4.3 Ridge Regression vs LASSO

In this part, I directly cite the content of the course 10701, CMU, 2016. The instructor is Prof.Eric Xing.

5 Advanced Topic on Linear Regression

5.1 Locally-Weighted Linear Regression

The plain form of linear regression do not consider spatial relation between training data and query data. In order to coorperate with spatial information, we reformulate the form of linear regression:

\[\begin{equation} J(\theta) = \frac{1}{2}\sum_{i=1}^{n}\omega_{i}(x_{i}^{T}\theta-y_{i})^{2} \end{equation}\]

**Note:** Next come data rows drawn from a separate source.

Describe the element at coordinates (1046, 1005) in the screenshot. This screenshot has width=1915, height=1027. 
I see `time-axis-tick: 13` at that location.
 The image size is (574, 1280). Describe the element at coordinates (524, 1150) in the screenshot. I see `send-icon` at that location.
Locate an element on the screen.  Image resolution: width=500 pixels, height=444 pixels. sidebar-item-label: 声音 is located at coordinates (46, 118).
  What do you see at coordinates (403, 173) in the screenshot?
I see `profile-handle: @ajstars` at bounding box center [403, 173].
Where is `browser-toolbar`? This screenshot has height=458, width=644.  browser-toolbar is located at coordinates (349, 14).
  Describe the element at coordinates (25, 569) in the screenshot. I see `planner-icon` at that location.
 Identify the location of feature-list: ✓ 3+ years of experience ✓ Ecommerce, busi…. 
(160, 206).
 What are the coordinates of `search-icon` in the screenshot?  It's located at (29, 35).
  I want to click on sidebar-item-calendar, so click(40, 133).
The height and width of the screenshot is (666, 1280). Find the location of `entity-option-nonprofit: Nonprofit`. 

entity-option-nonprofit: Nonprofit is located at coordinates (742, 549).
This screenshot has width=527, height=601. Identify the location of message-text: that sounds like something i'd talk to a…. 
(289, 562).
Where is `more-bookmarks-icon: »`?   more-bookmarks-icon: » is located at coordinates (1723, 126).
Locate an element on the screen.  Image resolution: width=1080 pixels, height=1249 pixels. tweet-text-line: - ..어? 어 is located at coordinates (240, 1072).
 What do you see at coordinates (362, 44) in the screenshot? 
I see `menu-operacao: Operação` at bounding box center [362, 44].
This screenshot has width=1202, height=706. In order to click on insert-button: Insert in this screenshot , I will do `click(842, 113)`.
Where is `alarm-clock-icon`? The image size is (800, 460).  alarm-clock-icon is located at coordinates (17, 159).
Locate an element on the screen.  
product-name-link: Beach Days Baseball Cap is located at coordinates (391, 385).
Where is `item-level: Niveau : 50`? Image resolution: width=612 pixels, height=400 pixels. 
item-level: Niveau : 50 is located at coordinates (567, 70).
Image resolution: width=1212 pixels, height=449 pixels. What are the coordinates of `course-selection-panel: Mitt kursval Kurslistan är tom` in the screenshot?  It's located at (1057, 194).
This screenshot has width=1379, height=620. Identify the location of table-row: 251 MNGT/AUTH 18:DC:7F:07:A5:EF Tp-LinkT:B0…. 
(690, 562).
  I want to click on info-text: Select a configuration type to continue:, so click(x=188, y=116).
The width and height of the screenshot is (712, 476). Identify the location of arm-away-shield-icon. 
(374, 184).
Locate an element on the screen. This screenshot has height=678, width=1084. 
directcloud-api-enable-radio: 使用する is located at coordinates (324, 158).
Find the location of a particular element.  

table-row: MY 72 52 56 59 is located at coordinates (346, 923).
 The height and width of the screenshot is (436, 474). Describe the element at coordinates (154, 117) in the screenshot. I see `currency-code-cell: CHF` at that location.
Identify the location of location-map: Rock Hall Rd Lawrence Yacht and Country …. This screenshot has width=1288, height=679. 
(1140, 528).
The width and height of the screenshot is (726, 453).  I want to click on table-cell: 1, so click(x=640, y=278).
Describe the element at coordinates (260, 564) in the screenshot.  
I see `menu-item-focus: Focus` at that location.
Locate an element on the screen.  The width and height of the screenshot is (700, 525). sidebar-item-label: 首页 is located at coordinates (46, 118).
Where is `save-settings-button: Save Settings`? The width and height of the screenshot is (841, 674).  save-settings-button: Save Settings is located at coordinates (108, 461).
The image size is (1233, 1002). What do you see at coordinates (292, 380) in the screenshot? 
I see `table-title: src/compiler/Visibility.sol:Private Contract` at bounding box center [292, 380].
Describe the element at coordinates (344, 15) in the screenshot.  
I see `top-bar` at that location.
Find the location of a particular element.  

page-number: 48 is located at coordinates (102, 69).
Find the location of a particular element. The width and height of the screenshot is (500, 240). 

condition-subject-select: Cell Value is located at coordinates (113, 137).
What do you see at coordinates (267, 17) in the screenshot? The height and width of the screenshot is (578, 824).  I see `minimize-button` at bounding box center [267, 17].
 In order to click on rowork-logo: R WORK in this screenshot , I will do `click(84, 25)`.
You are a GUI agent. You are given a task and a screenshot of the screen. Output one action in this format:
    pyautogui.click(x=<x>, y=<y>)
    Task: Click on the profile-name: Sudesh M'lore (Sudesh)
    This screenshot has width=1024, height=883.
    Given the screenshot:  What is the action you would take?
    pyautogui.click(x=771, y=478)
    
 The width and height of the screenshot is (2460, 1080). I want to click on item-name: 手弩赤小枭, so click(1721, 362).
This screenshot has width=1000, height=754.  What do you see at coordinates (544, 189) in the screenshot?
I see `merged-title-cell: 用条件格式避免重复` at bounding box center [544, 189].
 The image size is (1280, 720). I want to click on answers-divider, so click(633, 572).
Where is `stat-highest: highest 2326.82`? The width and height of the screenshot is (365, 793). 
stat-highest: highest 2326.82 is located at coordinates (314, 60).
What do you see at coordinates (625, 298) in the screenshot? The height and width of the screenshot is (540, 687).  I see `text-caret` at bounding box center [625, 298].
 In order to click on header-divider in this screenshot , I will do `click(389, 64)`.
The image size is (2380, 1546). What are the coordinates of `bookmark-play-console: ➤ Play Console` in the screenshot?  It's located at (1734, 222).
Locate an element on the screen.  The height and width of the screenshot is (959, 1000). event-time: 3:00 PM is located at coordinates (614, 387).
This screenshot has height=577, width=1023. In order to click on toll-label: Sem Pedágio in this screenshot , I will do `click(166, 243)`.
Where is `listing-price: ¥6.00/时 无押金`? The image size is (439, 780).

here, $\omega$ is the parameterm, and $\omega$ is the weight, $\omega=exp\left(-\frac{(x_{i}-x)^{2}}{2\tau}\right)$, where $x$ is the query point for which we’d like to know its corresponding $y$.

Eseentially, we put higher weights on(errors on) training examples that are close to thequery point(than those that are further away from the query). In addition, locally weighted linear regression is the second kind of non-parametric algorithm. Locally-weighted linear regression is memory-based method, because the distance between query point and sample points needs to be computed.

5.2 Robust Regression

Locally weighted linear regression algorithm is to score the importance for each point. Robust Rgression is to score each point according to its “fittness”.

The weight $\omega_{k}$ on robust regression is:

\[\begin{equation} \omega_{k} = \phi\left((y_{k}-y_{k}^{est})^{2}\right) \end{equation}\]

The weight $\omega_{k}$ for data point $k$ is large if the data point fits well and small if it fits badly.


  • For k=1:R
  • Let $(x_{k},y_{k})$ be the kth datapoint.
  • Let $y_{k}^{est} \text{ be predicted value of } y_{k}$.
  • Let $\omega_{k}$ be a weight for data point $k$ that is large if the data point fits well and small if it fits badly.
  • Repeat whole thing until converged.

Robust Regression-Probabilistic Interpretation

  • What regular regression does:

Assume $y_{k}$ is the linear combination of input variables with noise:

\[\begin{equation} y_{k} = \theta^{T}\mathbf{x}_{k}+\mathbb{N}(0,\sigma^{2}) \end{equation}\]

Learning: find the maximum likelihood estimator of $\theta$.

  • What robust regression does:

Assume $y_{k}$ was generated using the followed schedule:

with probability $p$:

\[\begin{equation} y_{k} = \theta^{T}x_{k} + \mathbb{N}(0,\sigma^{2}) \end{equation}\]

but otherwise

\[\begin{equation} y_{k}\sim \mathbb{N}(\mu, \sigma_{huge}^{2}) \end{equation}\]

learning: computational task is to find the maximum likelihood estimator of $\theta, p,\mu \text{ and } \sigma_{huge}$.

Iterative reweighting algorithm does this leanring task. EM algorithm is one of famous instance of this algorithm.